The economy is expected to slow in 2024. Purchasing manager surveys are already showing signs of slowing activity in manufacturing industries as inflation and higher interest rates cooled demand for consumer goods.
While inflation has eased in recent months — the December consumer price index report this week showed inflation rose again in the final month of 2023.
Analysts at Schroders are now considering whether the events unfolding in the Middle East could be inflationary as goods, no longer moving through the Red Sea and Suez Canal, are diverted around Africa — a much longer route that is adding to shipping costs.
In recent days this has pushed oil prices back up towards $80 a barrel and the main risk is that further escalation, now that U.S. forces have struck against the Houthis in Yemen, could push commodity prices even higher.
“In addition to trade frictions, a widening of tensions in the region could push oil prices up towards $120 per barrel,” said David Rees, senior economist at Schroders.
In midday trading on Friday, oil prices had eased from their highs, but remained around 3% higher on the day, with Brent crude at $80 a barrel.
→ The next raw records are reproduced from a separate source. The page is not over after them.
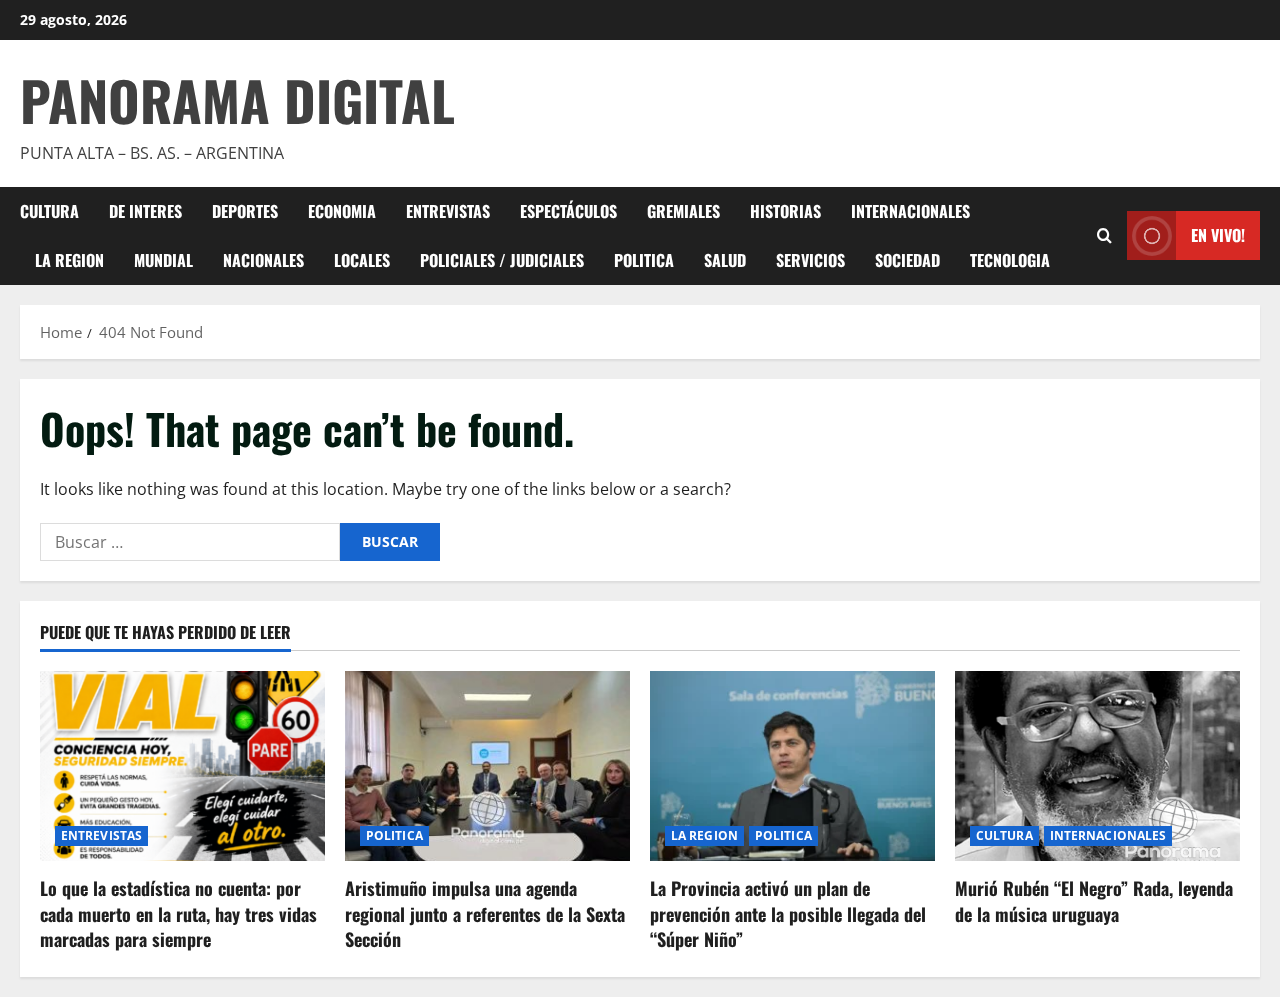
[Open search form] (1104, 235)
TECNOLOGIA (1010, 260)
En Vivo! (1218, 235)
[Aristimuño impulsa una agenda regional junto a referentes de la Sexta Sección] (487, 766)
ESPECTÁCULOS (568, 211)
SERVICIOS (810, 260)
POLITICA (644, 260)
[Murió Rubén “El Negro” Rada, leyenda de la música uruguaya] (1097, 766)
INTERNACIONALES (910, 211)
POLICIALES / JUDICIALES (502, 260)
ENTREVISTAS (448, 211)
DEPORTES (245, 211)
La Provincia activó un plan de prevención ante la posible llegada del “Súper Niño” (788, 913)
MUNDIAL (163, 260)
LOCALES (362, 260)
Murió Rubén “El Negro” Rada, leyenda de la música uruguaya (1094, 900)
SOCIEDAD (907, 260)
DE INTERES (145, 211)
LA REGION (69, 260)
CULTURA (49, 211)
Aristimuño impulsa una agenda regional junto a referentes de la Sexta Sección (485, 913)
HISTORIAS (785, 211)
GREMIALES (683, 211)
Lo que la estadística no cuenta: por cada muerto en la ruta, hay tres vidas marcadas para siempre (178, 913)
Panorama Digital (237, 100)
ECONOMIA (342, 211)
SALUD (725, 260)
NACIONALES (263, 260)
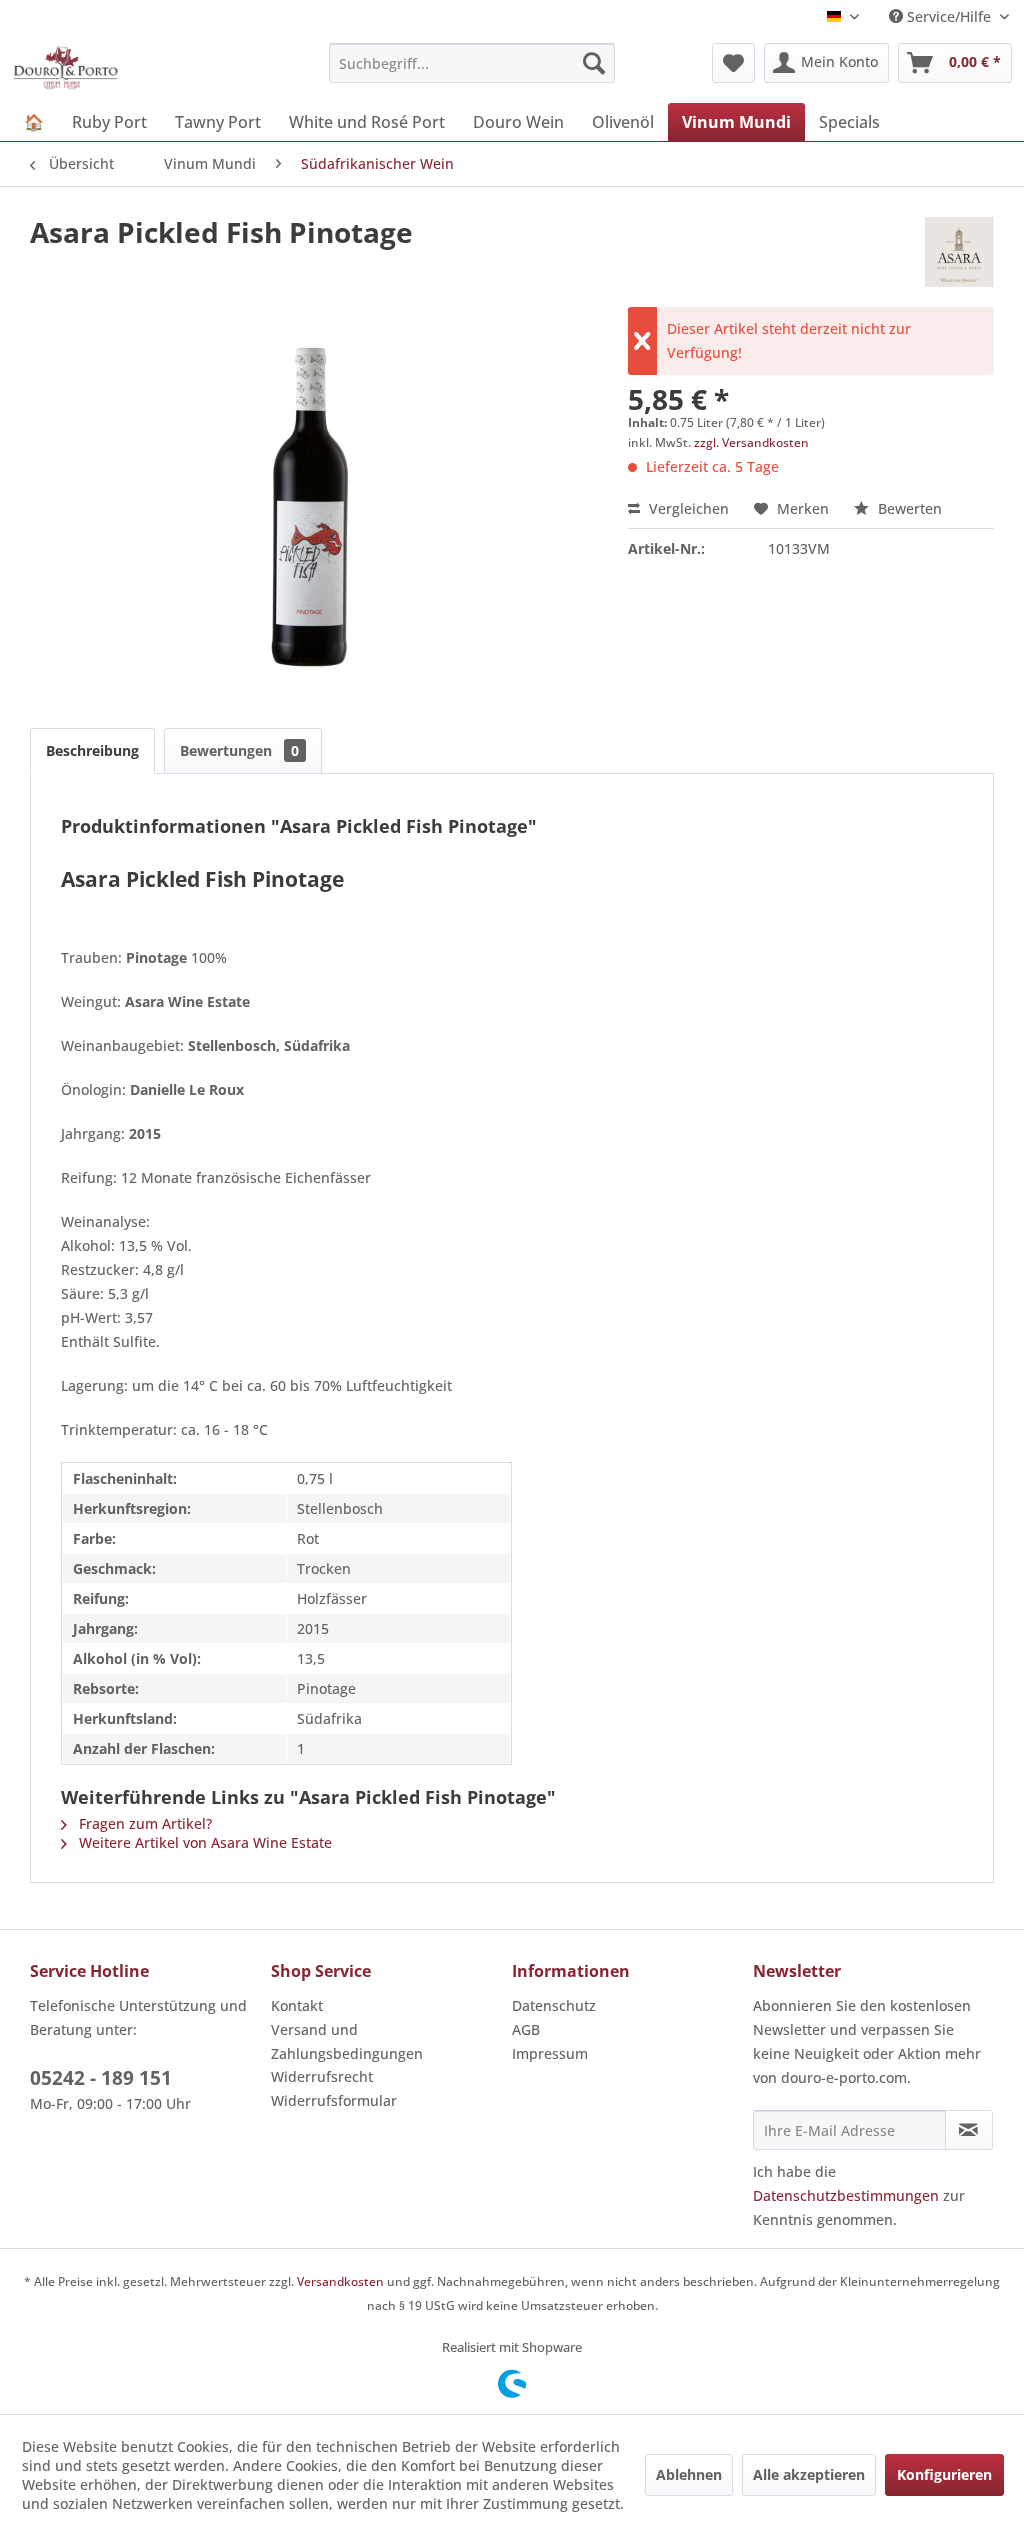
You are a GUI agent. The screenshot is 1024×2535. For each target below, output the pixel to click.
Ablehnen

The United States Oil Fund (NYSE:USO) an exchange traded fund that tracks light-sweet crude, was up 2.5%.
Also Read: Inflation Rises More Than Expected To 3.4% In December, Rattling Traders Betting On Fed Rate Cuts
Supply Chains
The chief risk for higher inflation would be if supply chains became blocked, as they did during the global Covid pandemic — which was the chief driver of the inflation currently being tackled by central banks.